Bremgarten

Verzögerung beim 35-Millionen-Neubau der St. Josef-Stiftung in Bremgarten

Visualisierung: Frühestens Anfang Dezember kann das geplante neue Wohnhaus der St.-Josef-Stiftung mit dem komfortablen Innenhof baulich angepackt werden; links der bestehende Zentralbau. ZVG

Visualisierung: Frühestens Anfang Dezember kann das geplante neue Wohnhaus der St.-Josef-Stiftung mit dem komfortablen Innenhof baulich angepackt werden; links der bestehende Zentralbau. ZVG

Ein nicht berücksichtigtes Bauunternehmen hat eine Beschwerde gegen die Auftragsvergabe beim Grossprojekt der St.-Josef-Stiftung in Bremgarten eingereicht. Deshalb verzögert sich der Baubeginn um mindestens drei Monate.

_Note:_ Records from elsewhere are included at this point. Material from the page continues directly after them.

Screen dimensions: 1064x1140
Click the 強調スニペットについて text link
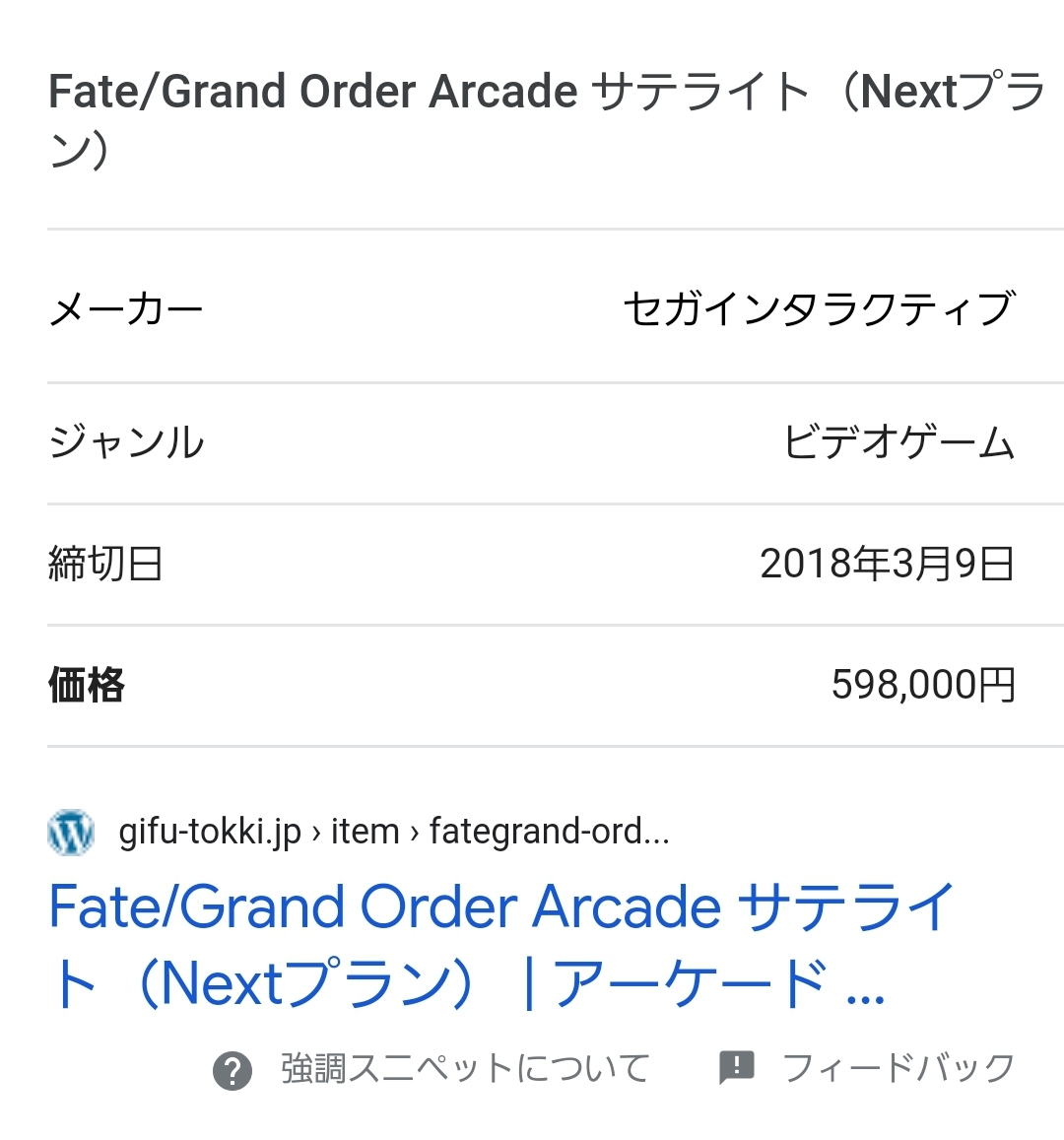coord(466,1069)
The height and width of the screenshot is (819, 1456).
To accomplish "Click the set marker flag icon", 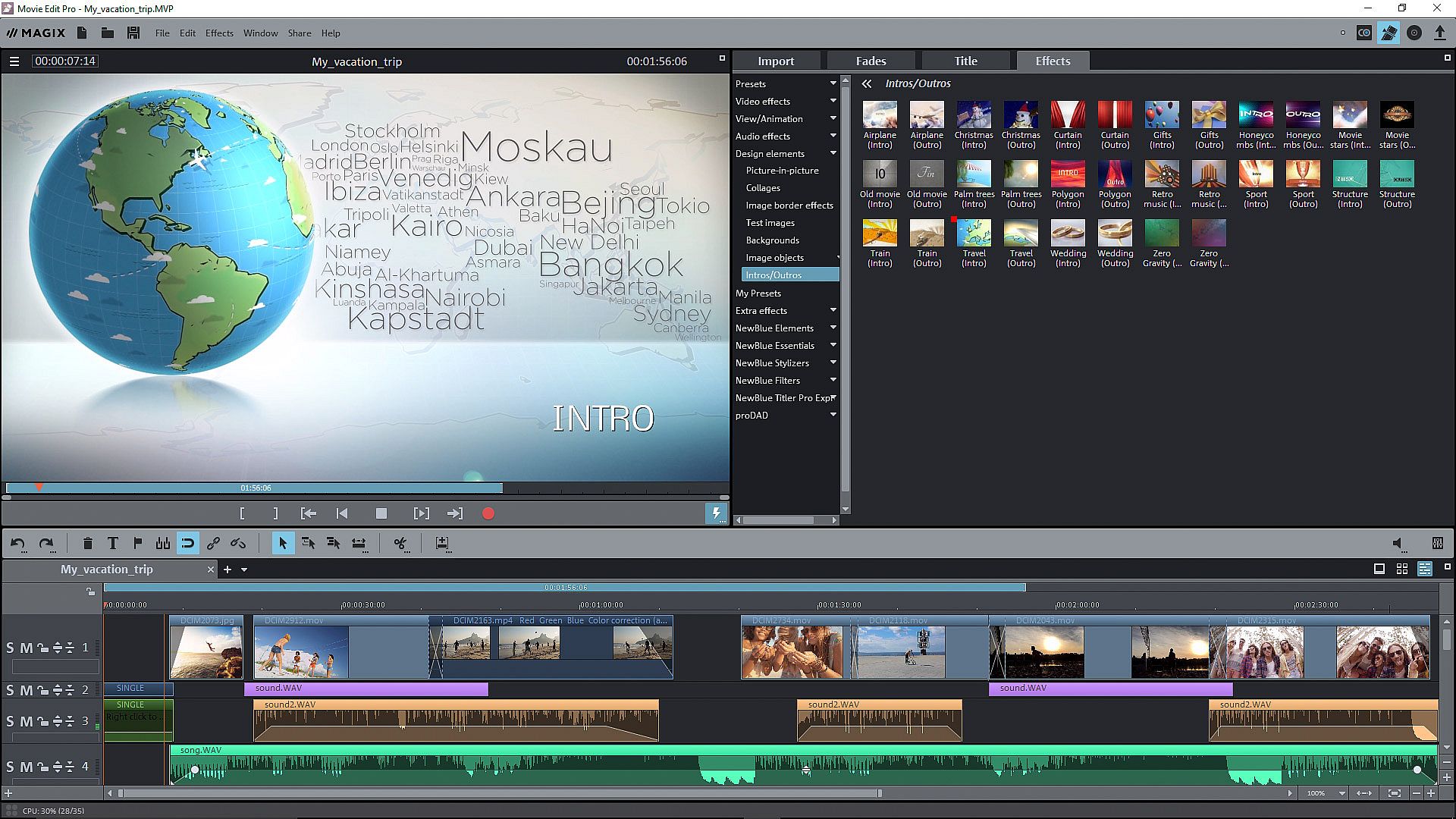I will (137, 543).
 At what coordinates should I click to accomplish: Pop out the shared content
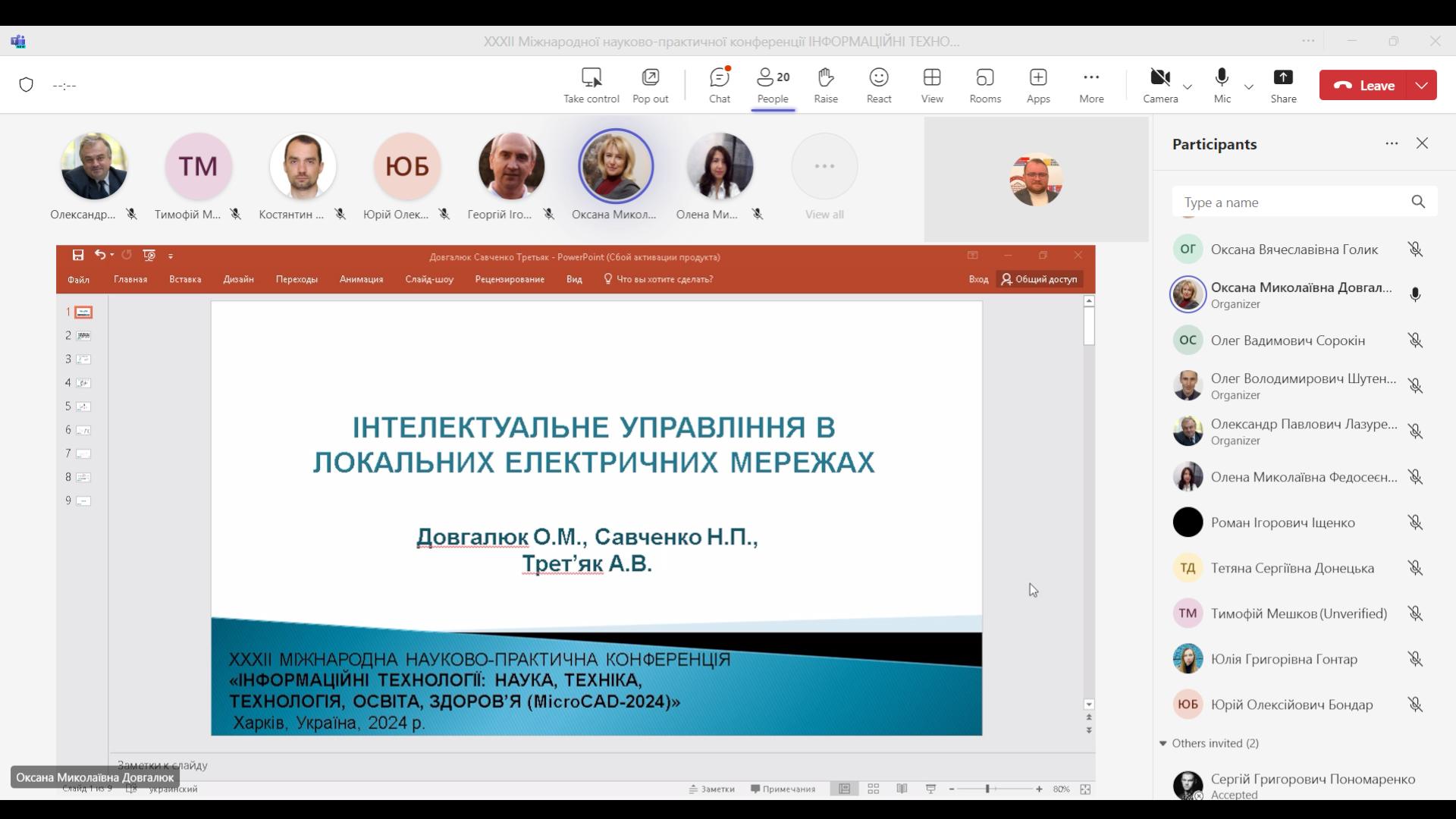[650, 85]
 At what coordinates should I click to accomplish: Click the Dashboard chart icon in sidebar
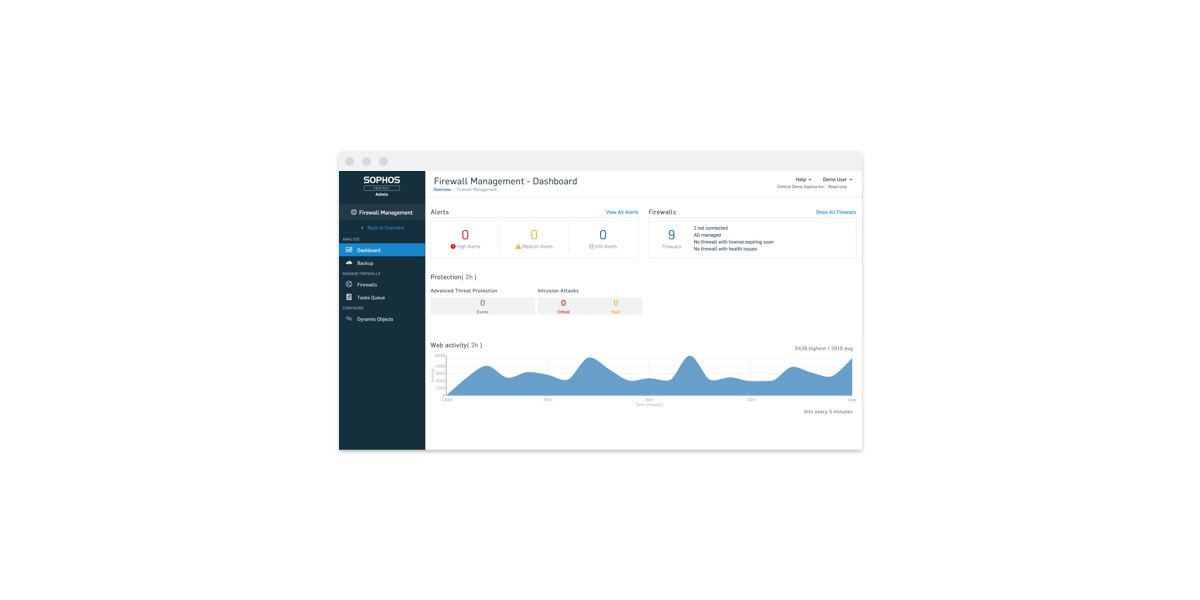349,250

Ursprünglich war Ende Juni der Bauauftakt fürs Grossvorhaben «Falling Water» in Bremgarten vorgesehen. Nachdem die Bau-Verantwortlichen den zu optimistischen Starttermin korrigierten, sollte die Bauerei auf dem Gelände der St.-Josef-Stiftung definitiv Anfang September beginnen.

Auch daraus wird nichts. Eine Submissionsbeschwerde blockiert den Spatenstich. Baubeginn und Fertigstellung des geplanten neuen Wohngebäudes mit den 84 Zimmern werden sich um mehrere Monate verzögern.

Verwaltungsgericht am Zug

Die Beschwerde hat ein Bauunternehmen eingereicht, das sich für die Ausführung der Baumeisterarbeiten beworben und den Auftrag nicht erhalten hatte. Die Baukommission vergab den Auftrag in der Grössenordnung von gut 5 Millionen Franken an ein anderes Unternehmen.

Jetzt liegt der Ball beim Verwaltungsgericht. Es wird die Einwendungen des leer ausgegangenen Bauunternehmens prüfen.

Innert zweier Monate sollte ein Entscheid des Verwaltungsgerichts vorliegen. Dann dürfte auch bekannt sein, ob der Beschwerde aufschiebende Wirkung zukommt oder nicht. «Wir müssen den Baustart um mindestens drei Monate zurückstellen», sagt Baukommissionspräsident Werner Mäder (Villmergen), «das ist unerfreulich.»

Seine Kommission habe bisher ein knappes Dutzend Aufträge im Zusammenhang mit dem Neubauprojekt erteilt. Alle seien rechtskräftig geworden, mit Ausnahme des wichtigen Baumeistervertrags.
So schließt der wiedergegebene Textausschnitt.